» EXERCISE OBJECTIVE
The lines from the top of the records below through the one containing "Screen dimensions: 1400x863" are to be transcribed exactly, and nothing else is to be added.

#### DATA SECTION ####

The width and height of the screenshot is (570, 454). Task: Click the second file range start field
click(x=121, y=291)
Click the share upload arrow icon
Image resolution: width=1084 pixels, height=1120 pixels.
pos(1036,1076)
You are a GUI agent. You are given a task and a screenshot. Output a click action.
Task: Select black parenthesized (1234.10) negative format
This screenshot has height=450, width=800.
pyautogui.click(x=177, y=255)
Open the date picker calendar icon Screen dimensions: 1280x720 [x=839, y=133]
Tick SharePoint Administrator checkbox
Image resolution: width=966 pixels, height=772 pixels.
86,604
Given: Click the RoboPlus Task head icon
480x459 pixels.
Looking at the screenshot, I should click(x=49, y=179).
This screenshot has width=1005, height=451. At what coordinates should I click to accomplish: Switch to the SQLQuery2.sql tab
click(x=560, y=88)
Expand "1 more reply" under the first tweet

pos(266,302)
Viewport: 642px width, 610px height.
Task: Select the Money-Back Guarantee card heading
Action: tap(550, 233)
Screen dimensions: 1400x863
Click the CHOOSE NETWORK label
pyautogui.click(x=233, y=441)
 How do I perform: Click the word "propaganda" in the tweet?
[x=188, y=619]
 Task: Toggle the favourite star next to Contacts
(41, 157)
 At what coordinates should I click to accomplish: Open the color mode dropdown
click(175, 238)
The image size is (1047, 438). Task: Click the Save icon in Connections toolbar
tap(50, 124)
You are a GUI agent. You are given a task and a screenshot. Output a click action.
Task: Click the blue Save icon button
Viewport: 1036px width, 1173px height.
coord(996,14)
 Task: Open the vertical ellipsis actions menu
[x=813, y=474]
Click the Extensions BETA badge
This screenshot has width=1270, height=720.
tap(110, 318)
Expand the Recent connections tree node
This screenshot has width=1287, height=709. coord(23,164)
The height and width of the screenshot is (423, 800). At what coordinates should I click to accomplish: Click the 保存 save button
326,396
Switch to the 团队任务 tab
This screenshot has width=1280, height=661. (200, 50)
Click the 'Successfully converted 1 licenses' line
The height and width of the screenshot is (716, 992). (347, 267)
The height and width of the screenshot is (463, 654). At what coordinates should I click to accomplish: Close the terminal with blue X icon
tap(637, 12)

####

» SOLVED EXERCISE
The width and height of the screenshot is (570, 454). Task: Click the second file range start field
click(x=121, y=291)
Click the share upload arrow icon
Image resolution: width=1084 pixels, height=1120 pixels.
pos(1036,1076)
You are a GUI agent. You are given a task and a screenshot. Output a click action.
Task: Select black parenthesized (1234.10) negative format
This screenshot has height=450, width=800.
pyautogui.click(x=177, y=255)
Open the date picker calendar icon Screen dimensions: 1280x720 [x=839, y=133]
Tick SharePoint Administrator checkbox
Image resolution: width=966 pixels, height=772 pixels.
86,604
Given: Click the RoboPlus Task head icon
480x459 pixels.
Looking at the screenshot, I should click(x=49, y=179).
This screenshot has width=1005, height=451. At what coordinates should I click to accomplish: Switch to the SQLQuery2.sql tab
click(x=560, y=88)
Expand "1 more reply" under the first tweet

pos(266,302)
Viewport: 642px width, 610px height.
Task: Select the Money-Back Guarantee card heading
Action: tap(550, 233)
Screen dimensions: 1400x863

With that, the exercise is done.